According to this unhinged theory, the reason for the MCU’s success and the DCEU’s failure simply boiled down to Disney paying off damn near every critic on the face of the planet. They were simultaneously bribing these critics to positively review their movies and to negatively review their rivals’, thus ensuring that the gullible sheeple buying tickets would only pay to see the ones owned by the House of Mouse.
This, of course, ignores the negative pings that Marvel has experienced along its path to success, including the negative reception of Iron Fist and Inhumans and the lukewarm response to Iron Man 2. This also ignores the DCEU’s gold-standard success, Wonder Woman, which was one of the highest grossing and best reviewed blockbusters of the year. And of course you’d have to overlook the fact that the DCEU has collectively won more Oscars than the MCU despite the latter’s head start and broader body of work.
But sure, Disney bought off every critic on the planet as the more cost efficient means of selling a lot of movie tickets as opposed to, you know, making good movies that most people (critics included) like. That’s what’s happening.
Some DC fans, though, have started to get revenge for the supposed sleights against their preferred corporate movie franchise. They have been targeting Disney releases by lowering the movies’ user ratings on websites like IMDB and Rotten Tomatoes, such as Star Wars: The Last Jedi late last year. And evidently they plan to do the same thing to Black Panther, which is already garnering astoundingly positive word of mouth from critics who have attended early screenings of the film.

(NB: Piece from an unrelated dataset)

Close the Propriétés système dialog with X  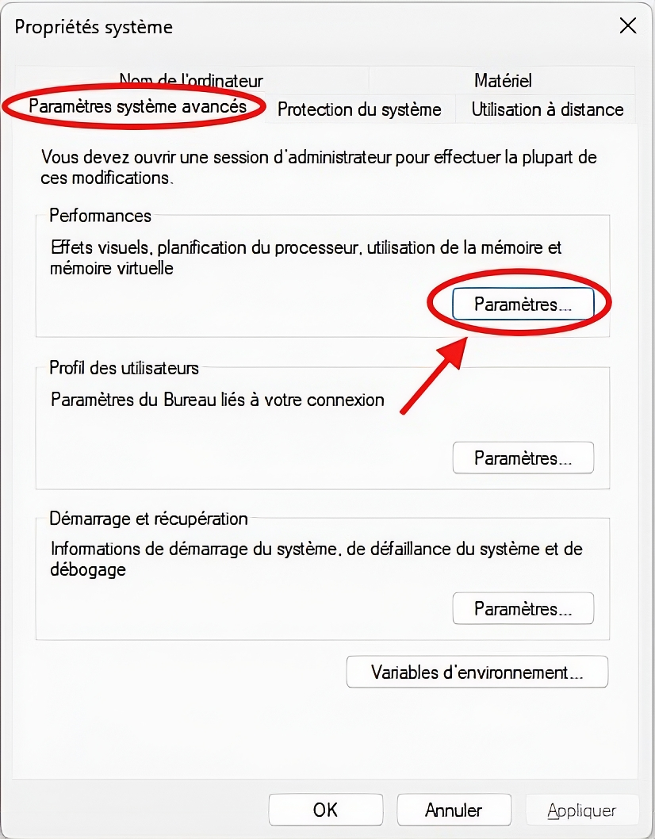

On social media sites like Facebook and Twitter, disgruntled DC fans have made events, organizing thousands of people to unceremoniously give the upcoming Marvel film negative reviews despite having never even seen the movie. It’s not that they didn’t like the movie. It’s not that they have any real opinion on it at all. It’s that it’s a Disney movie, which is enough to make it culpable in their confounding minds of ruining their various Batman movies. It’s petty revenge for an affront that never existed in the first place.
So if we have a repeat of The Last Jedi, where a critically beloved movie that’s making money hand over fist with really strong, grassroots word of mouth perplexingly gets negative user reviews on aggregating websites, we know the reason why. The story is as bizarre as they come, but it’s evidently the world we live in now. And if campaigns like this continue into the future, how long will it be until sites like Rotten Tomatoes do away with user ratings altogether, leaving only the critic aggregations for audiences to go off of?